A sensibilidade combativa das arpilleras chilenas
Quando o fazer manual vira denúncia e documento político
As arpilleras chilenas são imagens costuradas contra o esquecimento. Feitas sobre juta ou estopa, tecido rústico conhecido em espanhol como arpillera, elas transformam o gesto íntimo do bordado em linguagem política, social e afetiva. Mais do que objetos artísticos, são documentos visuais criados a partir da experiência direta da violência, da ausência e da sobrevivência.

Essas peças ganham força a partir dos anos 1970, em pleno regime de Augusto Pinochet. Diante da censura, da repressão e do silêncio imposto pelo Estado, grupos de mulheres passaram a se reunir em oficinas coletivas para compartilhar suas dores e registrar aquilo que não podia ser dito publicamente. Muitas dessas iniciativas contavam com o apoio da Vicaría de la Solidaridad, ligada à Igreja Católica, que oferecia abrigo, articulação comunitária e meios para que as obras circulassem dentro e fora do país. As mulheres envolvidas eram, em sua maioria, mães, esposas e filhas de presos políticos e desaparecidos. Sem acesso à justiça ou aos meios formais de denúncia, encontraram no bordado uma forma de resistência e também uma maneira de garantir alguma subsistência.

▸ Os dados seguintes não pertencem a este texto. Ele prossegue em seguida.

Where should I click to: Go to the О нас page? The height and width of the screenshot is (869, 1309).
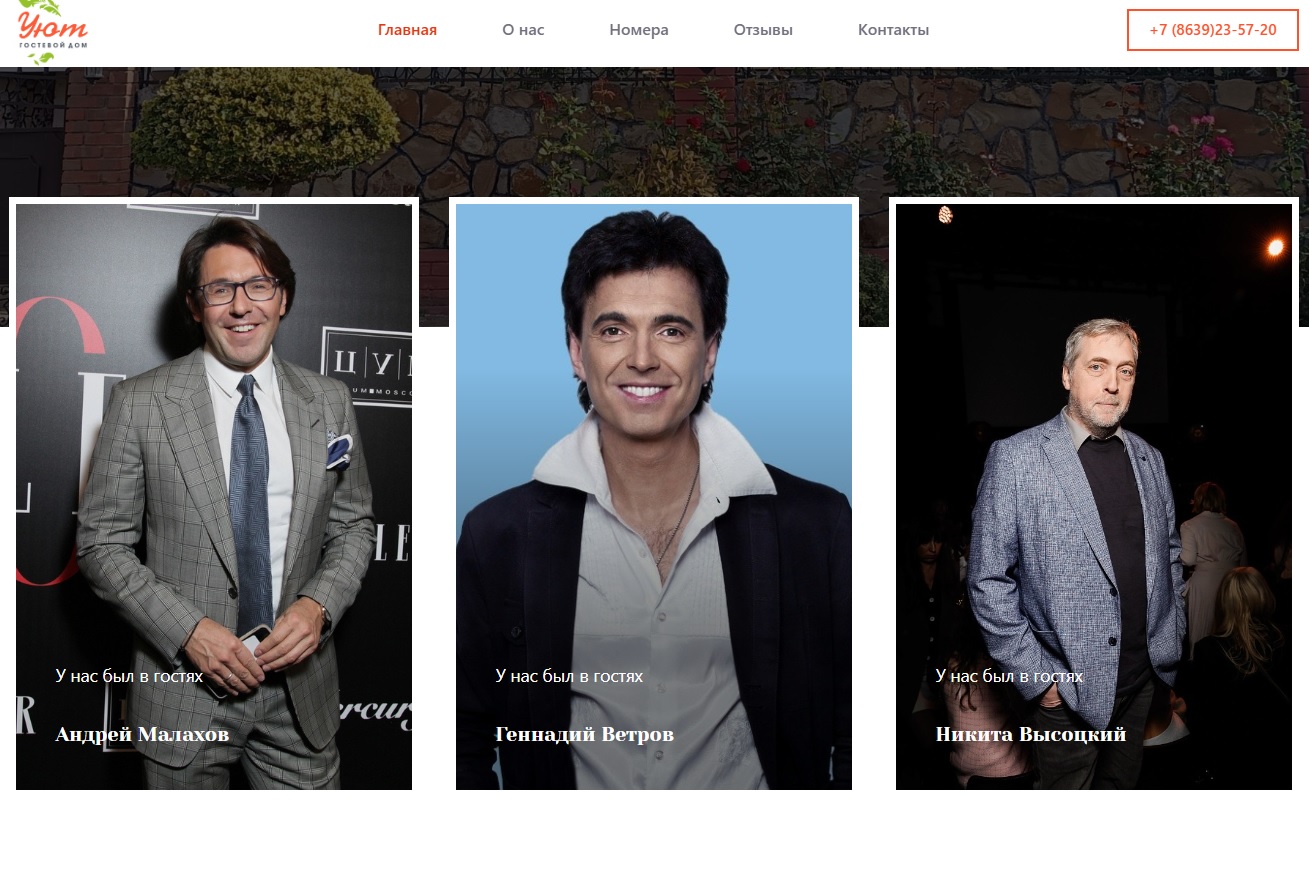pyautogui.click(x=523, y=30)
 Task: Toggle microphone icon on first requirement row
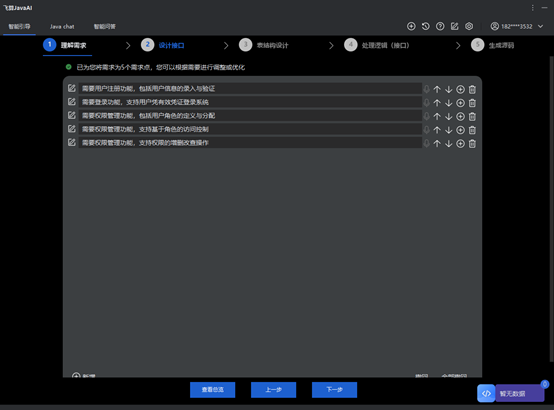[x=427, y=89]
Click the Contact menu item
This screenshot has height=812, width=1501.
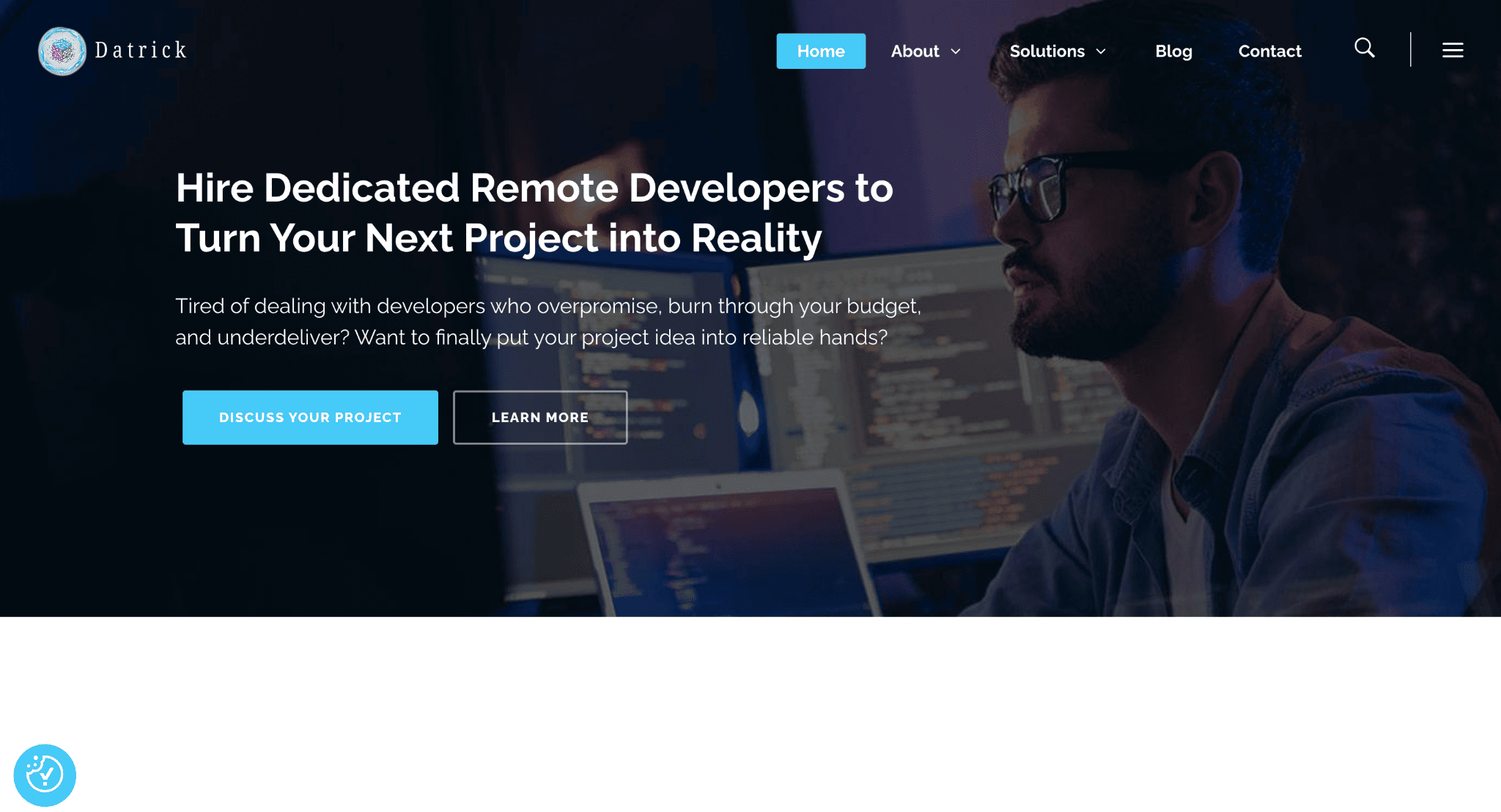click(x=1269, y=51)
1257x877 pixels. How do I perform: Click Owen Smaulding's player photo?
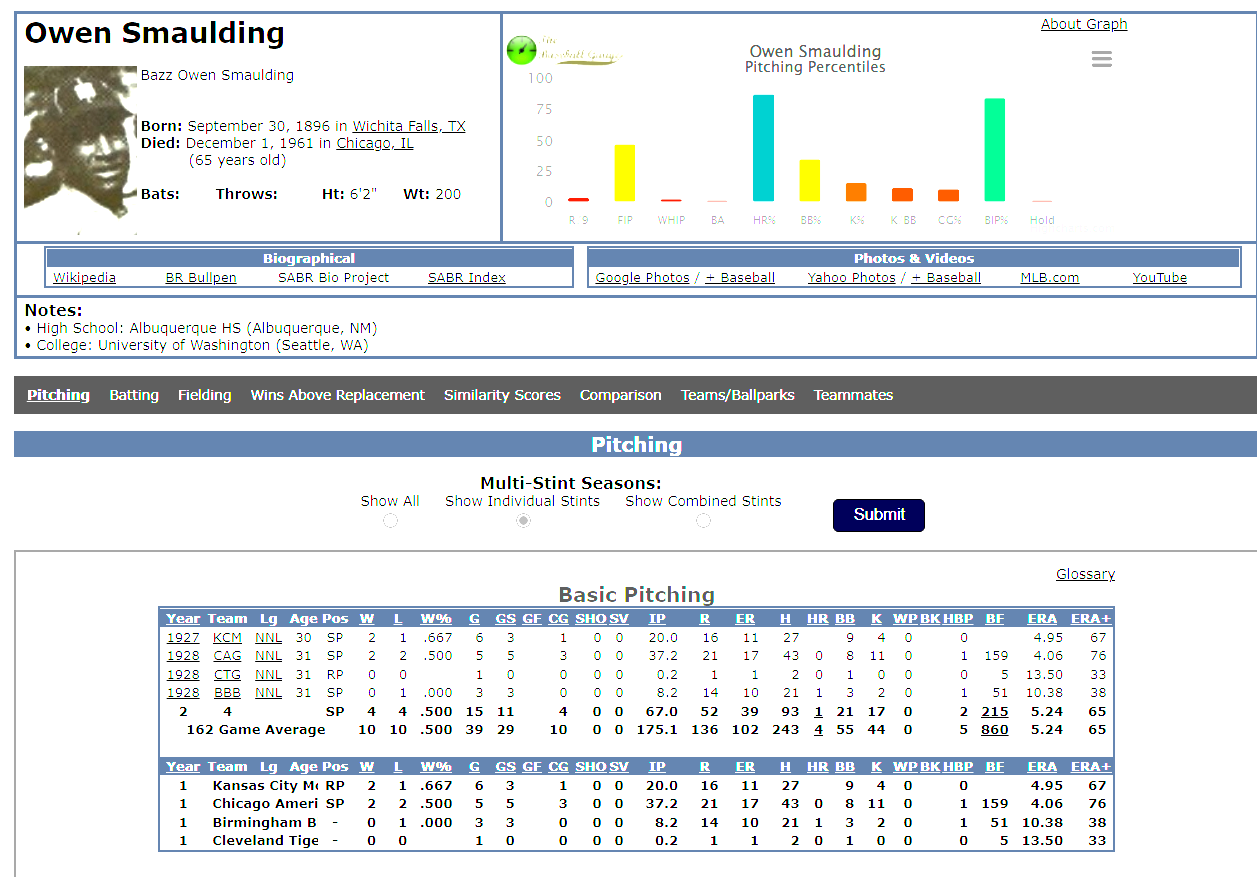80,148
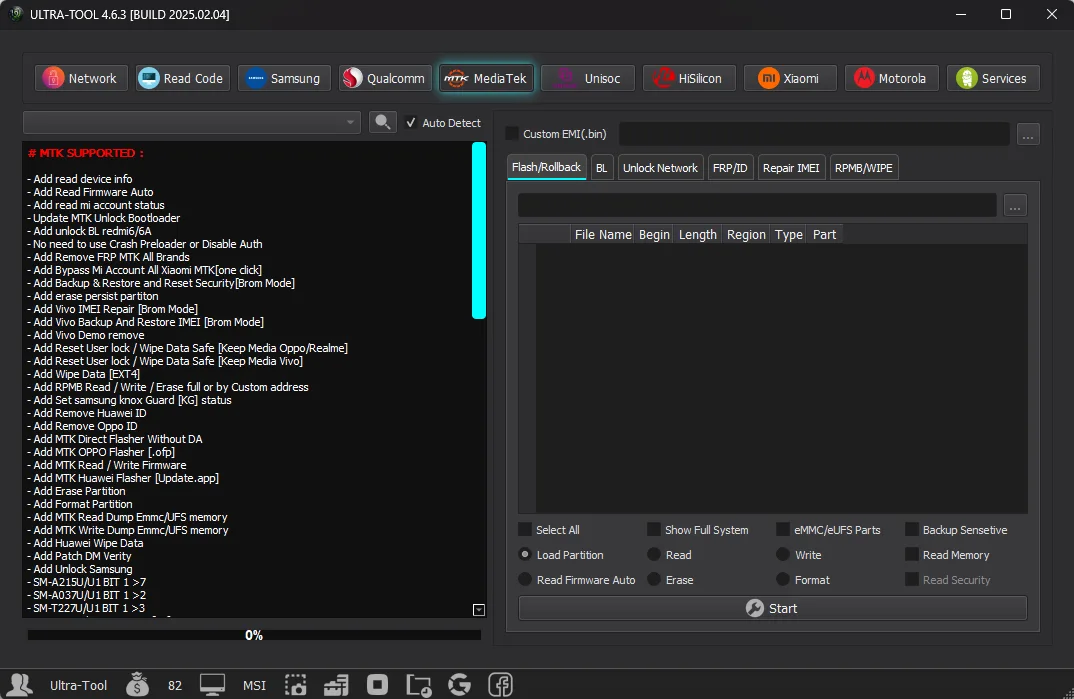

As cenas retratadas nas arpilleras não recorrem à abstração. Elas mostram o que estava acontecendo. O bombardeio do Palácio de La Moneda, prisões arbitrárias, torturas, desaparecimentos forçados, fome, filas por comida, mulheres e crianças em busca de familiares. O cotidiano atravessado pela violência de Estado aparece costurado em pequenas narrativas visuais, diretas e difíceis de ignorar. Essa frontalidade é parte central da força das arpilleras. Elas não explicam. Elas mostram.

A estética dessas obras nasce da escassez. O suporte geralmente vinha de sacos de farinha ou batata cortados, enquanto os bordados eram feitos com retalhos reaproveitados. Em muitos casos, esses pedaços de tecido pertenciam às roupas dos próprios desaparecidos, incorporando literalmente a memória física dos entes queridos à obra. Além do bordado e do aplique, algumas arpilleras incluem elementos tridimensionais, como pequenas bonecas de pano que se projetam para fora da superfície, dando relevo às cenas e reforçando a dimensão humana do que está sendo narrado. Cada ponto carrega tempo, insistência e afeto. Bordar, aqui, é também um gesto de luto e de permanência.

Embora hoje sejam amplamente associadas à resistência política, as arpilleras não surgem do nada. Antes de se tornarem ferramentas explícitas de denúncia, a técnica já havia sido explorada por Violeta Parra, figura central da arte e da cultura popular chilena.
Em 1964, Violeta expôs suas arpilleras no Museu do Louvre, legitimando o bordado e o fazer popular como linguagem artística potente, capaz de ocupar espaços tradicionalmente reservados à arte erudita. Esse gesto abriu um caminho simbólico fundamental para que, anos depois, outras mulheres transformassem o têxtil em ferramenta política sem pedir permissão ao sistema da arte.

Durante a ditadura, muitas arpilleras foram contrabandeadas para fora do Chile com a ajuda de redes internacionais de solidariedade. Elas circularam como testemunhos visuais, revelando ao mundo uma realidade que o regime tentava ocultar. Essas imagens costuradas atravessaram fronteiras e cumpriram um papel decisivo na denúncia internacional das violações de direitos humanos. Hoje, integram acervos e exposições ao redor do mundo, incluindo o Museo de la Memoria y los Derechos Humanos, onde são apresentadas simultaneamente como obras de arte e documentos históricos. Seu reconhecimento como patrimônio cultural não apaga sua origem coletiva, feminina e popular. Pelo contrário, reforça sua singularidade.

O legado das arpilleras ultrapassa o Chile e segue vivo em outros contextos latino-americanos. A técnica e sua dimensão política inspiraram movimentos que utilizam o bordado como forma de denúncia e organização social. No Brasil, o Movimento dos Atingidos por Barragens, por exemplo, incorpora o fazer têxtil como linguagem para expor violações de direitos humanos, deslocamentos forçados e impactos ambientais, atualizando essa tradição de resistência coletiva.

As arpilleras não pedem autorização para existir. Elas surgem quando todas as outras linguagens falham. São imagens feitas a partir do que sobra, do que falta, do que dói. Cada ponto afirma uma presença onde o Estado tentou impor o apagamento. Cada cena bordada recusa o silêncio. Entre arte e documento, entre afeto e denúncia, as arpilleras permanecem como prova de que a memória também se constrói com as mãos e de que, mesmo diante da violência extrema, ainda é possível costurar sentido, comunidade e resistência.